Ingredientes secretos
Como qualquer boa receita, os Xolos de Tijuana também têm alguns ingredientes que os diferenciam de todos os outros clubes. A sua mascote é um cão e foi-lhe atribuído o nome do falecido Hermoso. Dentro do balneário, há inclusive uma capela em sua honra. Nos contratos dos jogadores, está escrita uma cláusula que os obriga a utilizarem apenas chuteiras vermelhas (a cor do cão) nos jogos. O vermelho, o branco e o preto são as cores favoritas da família Hank, e como tal, dominam o 1º, 2º e 3º equipamento, respectivamente. O número 1 não é permitido e nunca um guarda-redes o utilizou. Por fim, o estádio Caliente, inaugurado em 2007, será alvo de novas obras de expansão. No final do próximo verão, a casa dos Xolos poderá acolher 33333 pessoas, ou não fosse o número 3, o favorito da família Hank.
João Lains


5 Comentários
Tiago Silva
O Fidel Martinez ainda joga no Tijuana? Que máquina e fiquei realmente assustado quando ele foi apontado ao Sporting…
Stalley
Não agora joga no Pumas á época e meia, já depois do Tijuana mudou para os Leones Negros, na época 2014/2015, antes de ingressar no Pumas.
Knox_oTal
Parabéns João Lains! Excelente texto!
Realmente o campeonato mexicano é algo à parte, e este Club Tijuana ainda mais fora da caixa é. Não fazia ideia da história de origem do clube, muito interessante!

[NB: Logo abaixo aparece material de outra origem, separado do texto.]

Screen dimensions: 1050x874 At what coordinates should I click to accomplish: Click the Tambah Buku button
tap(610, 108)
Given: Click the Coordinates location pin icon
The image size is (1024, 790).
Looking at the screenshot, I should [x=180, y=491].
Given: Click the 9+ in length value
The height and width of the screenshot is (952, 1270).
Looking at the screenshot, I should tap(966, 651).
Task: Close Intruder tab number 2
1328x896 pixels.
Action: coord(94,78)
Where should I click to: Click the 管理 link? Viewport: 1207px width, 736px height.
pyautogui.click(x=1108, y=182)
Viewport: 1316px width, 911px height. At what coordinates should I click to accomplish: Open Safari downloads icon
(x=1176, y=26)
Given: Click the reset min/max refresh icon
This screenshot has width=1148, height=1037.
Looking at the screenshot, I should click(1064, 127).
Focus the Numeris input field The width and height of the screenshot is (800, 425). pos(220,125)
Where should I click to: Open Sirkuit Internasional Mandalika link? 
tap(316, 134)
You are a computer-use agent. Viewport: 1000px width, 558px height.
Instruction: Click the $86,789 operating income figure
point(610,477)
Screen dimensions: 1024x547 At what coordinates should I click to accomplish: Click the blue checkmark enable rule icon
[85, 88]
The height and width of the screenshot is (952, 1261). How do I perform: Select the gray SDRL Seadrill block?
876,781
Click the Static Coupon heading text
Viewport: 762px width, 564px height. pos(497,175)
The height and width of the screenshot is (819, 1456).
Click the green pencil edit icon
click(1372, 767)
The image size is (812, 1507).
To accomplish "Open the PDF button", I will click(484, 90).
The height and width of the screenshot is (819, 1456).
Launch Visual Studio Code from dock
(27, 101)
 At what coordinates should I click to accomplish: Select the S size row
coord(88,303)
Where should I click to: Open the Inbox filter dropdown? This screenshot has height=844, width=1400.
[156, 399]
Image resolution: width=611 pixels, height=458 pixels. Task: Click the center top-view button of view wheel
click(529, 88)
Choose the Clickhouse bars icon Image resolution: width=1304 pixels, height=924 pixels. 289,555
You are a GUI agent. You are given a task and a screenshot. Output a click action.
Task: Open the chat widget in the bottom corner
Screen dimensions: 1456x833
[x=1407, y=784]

Quanto ao plantel, os jogadores do meio-campo parecem promissores, o Kévin Gutierrez e o argentino Guido Rodriguez! O Gabriel Hauche passou ao lado de uma grande carreira, mas é bom que tenha encontrado em Tijuana um sítio para expressar o seu melhor futebol. Do plantel também faz parte o Hector Villalba, avançado que apareceu em força e prometeu muito, mas entretanto perdeu-se.
Destaque igualmente para a interacção com o público americano! Bem, da excentricidade de um homem, nasceu um projecto interessante de futebol! Caso para dizer: Bem hajas Hermoso… RIP
João-Pedro Cordeiro
O meu amor pelo futebol mexicano só é suplantado pelo britânico, mas tenho uma pena enorme de já não poder acompanhar a liga como o fazia. Para quem tiver essa possibilidade, aconselho profundamente. É um futebol apaixonante. Curiosamente comecei a acompanhar a liga mais ou menos na altura em que o Xolos explodiu e venceu a liga com Mohamed, que para mim é um dos segredos mais bem guardados da América latina.
cards
Melhor camponato das américas dá 15 a 0 à MLS que nao entendo como é muito apreciada aqui no VM.